Army Opinions about Women in the Army, by Judith Stiehm, a Professor of Political Science at Florida International University, reported the results of a survey of men and women in the Army. The study indicated that men and women in the Army have differing opinions on whether women have the physical strength to be a soldier.

According to the report, "When the question is generalized to women's ability to meet the physical demands of being an Army Soldier, about two-thirds of women at every rank agree that women are 'just as able.' About 40 percent of enlisted men agree, although almost as many disagree. However, close to two-thirds of male officers disagree."
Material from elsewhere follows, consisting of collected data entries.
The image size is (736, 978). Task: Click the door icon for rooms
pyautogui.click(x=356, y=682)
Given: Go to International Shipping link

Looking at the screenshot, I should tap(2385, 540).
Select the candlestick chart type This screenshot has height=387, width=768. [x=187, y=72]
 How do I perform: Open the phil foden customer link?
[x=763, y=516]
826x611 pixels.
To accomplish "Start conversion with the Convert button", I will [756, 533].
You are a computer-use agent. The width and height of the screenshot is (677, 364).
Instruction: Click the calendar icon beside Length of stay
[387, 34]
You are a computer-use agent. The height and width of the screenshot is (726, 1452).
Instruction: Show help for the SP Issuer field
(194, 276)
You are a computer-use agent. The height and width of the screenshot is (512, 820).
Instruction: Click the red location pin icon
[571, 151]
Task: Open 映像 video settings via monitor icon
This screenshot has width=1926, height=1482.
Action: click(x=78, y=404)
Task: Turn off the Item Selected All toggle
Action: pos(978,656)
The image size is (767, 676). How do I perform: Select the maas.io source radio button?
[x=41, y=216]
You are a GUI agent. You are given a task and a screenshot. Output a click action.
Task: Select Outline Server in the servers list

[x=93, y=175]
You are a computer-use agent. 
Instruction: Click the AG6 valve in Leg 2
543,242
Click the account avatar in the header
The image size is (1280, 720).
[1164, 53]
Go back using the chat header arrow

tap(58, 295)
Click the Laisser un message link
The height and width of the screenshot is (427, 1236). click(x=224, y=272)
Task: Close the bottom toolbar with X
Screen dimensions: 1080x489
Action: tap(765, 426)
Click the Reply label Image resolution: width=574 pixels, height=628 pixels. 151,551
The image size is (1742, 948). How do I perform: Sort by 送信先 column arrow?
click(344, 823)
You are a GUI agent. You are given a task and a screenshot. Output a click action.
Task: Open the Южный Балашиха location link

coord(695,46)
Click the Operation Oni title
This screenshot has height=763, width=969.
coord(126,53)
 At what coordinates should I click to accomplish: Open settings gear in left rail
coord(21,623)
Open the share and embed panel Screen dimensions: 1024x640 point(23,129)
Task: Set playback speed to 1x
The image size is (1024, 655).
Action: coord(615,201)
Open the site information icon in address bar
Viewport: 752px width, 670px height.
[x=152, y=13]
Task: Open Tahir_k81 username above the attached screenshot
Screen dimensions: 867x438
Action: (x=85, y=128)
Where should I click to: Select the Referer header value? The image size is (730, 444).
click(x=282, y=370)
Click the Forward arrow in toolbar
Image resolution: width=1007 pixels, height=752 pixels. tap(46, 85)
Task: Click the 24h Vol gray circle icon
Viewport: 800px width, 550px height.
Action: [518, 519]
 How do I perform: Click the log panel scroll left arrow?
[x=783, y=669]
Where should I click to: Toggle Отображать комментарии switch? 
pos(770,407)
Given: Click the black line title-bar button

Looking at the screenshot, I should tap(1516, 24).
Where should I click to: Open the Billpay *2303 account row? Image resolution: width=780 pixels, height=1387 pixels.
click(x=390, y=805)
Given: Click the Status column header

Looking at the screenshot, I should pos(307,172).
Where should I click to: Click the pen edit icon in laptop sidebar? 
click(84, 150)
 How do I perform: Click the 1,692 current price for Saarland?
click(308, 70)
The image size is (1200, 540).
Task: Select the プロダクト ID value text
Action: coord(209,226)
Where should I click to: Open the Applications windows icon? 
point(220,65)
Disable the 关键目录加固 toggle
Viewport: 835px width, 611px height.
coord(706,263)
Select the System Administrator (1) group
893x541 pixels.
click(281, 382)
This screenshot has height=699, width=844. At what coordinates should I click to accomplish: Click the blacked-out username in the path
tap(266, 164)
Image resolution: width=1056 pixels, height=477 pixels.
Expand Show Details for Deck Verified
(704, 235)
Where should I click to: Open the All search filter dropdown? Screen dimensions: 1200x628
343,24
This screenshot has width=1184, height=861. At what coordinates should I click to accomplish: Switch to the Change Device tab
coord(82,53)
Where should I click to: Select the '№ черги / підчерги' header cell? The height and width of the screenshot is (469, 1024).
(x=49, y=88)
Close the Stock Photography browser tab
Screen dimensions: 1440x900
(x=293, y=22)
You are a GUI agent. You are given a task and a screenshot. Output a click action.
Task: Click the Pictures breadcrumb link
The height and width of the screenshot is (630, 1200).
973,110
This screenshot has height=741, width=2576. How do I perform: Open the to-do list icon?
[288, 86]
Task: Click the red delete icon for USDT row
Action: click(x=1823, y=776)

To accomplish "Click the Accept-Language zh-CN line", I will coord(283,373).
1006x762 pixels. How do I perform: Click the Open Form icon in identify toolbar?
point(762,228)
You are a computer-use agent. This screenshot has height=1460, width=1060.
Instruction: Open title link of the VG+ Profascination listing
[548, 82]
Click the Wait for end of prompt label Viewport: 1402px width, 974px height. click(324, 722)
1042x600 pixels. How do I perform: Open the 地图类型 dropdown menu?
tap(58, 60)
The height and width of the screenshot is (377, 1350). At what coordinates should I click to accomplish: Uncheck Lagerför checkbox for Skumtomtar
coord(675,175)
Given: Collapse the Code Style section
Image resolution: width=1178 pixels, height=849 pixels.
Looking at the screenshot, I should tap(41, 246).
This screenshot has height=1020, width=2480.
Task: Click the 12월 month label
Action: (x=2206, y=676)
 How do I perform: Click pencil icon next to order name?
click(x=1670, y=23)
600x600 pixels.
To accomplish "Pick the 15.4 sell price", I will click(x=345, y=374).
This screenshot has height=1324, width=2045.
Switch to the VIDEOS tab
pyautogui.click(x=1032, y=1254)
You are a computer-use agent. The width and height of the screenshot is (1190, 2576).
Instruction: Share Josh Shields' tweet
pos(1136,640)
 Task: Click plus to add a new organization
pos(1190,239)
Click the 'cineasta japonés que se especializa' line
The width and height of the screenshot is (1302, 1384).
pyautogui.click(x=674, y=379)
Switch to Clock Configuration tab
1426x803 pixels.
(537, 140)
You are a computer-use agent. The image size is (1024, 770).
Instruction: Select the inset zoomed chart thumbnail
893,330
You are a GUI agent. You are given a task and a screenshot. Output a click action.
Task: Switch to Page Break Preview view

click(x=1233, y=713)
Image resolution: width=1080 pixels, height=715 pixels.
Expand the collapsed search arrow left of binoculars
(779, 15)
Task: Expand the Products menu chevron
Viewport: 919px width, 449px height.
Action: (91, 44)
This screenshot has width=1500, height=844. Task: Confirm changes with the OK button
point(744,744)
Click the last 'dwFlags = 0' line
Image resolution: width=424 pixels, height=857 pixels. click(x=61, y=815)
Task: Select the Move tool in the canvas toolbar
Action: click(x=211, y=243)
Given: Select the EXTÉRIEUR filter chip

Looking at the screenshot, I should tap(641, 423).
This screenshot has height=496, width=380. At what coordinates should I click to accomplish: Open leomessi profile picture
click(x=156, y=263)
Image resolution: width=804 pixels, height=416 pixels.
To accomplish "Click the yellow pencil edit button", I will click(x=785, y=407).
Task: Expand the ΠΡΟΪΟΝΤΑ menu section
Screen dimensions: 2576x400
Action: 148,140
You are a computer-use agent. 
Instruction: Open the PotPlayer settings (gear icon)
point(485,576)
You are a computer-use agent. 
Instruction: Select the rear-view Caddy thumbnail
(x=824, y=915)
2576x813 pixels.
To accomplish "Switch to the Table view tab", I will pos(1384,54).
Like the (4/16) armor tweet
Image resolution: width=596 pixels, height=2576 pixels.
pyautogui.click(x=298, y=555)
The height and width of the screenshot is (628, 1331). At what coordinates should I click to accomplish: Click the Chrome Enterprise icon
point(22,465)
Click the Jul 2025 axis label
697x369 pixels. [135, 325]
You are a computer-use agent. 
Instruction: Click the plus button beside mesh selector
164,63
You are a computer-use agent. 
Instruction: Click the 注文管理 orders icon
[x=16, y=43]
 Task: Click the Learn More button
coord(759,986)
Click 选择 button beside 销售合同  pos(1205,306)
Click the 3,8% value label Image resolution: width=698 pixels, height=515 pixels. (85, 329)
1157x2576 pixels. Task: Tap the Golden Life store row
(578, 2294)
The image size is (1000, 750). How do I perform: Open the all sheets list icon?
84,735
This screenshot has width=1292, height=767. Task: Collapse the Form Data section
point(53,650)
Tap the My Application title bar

Earl and Brenchley said they were treated just the same as men in the Army and didn't feel inferior to their male counterparts.

Through all their differences, one common objective has made these two women identical. That is their goal to serve their country.

Earl is a truck driver in the 854th Quartermaster Company and drives anything with wheels. She has done this for four and a half years and she will be done in less than two, but wants to re-enlist at that time because of the war in Iraq.

"What will keep me in it is what's going on in the world right now, with the war, wanting to help," Earl said.

"I don't want to just sit around and wait. Something's going to happen."

Similarly, Specialist Brenchley said, while money was her original motive for joining, her attitude toward being in the Army has changed.

"When I got to basic training, I remember sitting there and thinking, 'You know I'm glad I joined for the money but,'" Brenchley said, "I'm really glad to be in it for the service too."

Brenchley, a respiratory specialist from the 328th Combat Support Hospital, just returned from two weeks of training at Camp Parks, just outside of San Francisco. She said she was in charge of setting up a make-shift hospital out of tents at the training. This is what she may have to do in a real-life situation when she is deployed in January.

With the global war on terror raging, both women have come to understand the sobering reality of being a woman in a combat situation.

"I love when I read things that say 'Pray for your soldiers,'" Brenchley said, "because I am a soldier. Even though I'm not out there yet, I still wear the colors."

Earl said Sept. 11, 2001, brought the situation especially close-to-home.

"When the towers went down, I got a phone call from my company saying I was on alert. I probably said no more than 10-20 words that entire week."

Earl said, "Now, three years later, the reality is still there but I've become almost immune to being scared and nervous."

Earl said though the nerves are gone, her emotions ran high when she heard of the death of Lance Cpl. Michael Allred, of Hyde Park. She said her mother encouraged her to wear her uniform and stand by the road as the funeral procession went by. Earl said she couldn't do it for fear her emotions would take control.

"It's really hard for me to hear Taps." Earl said. "It's hard to be a tough soldier and cry."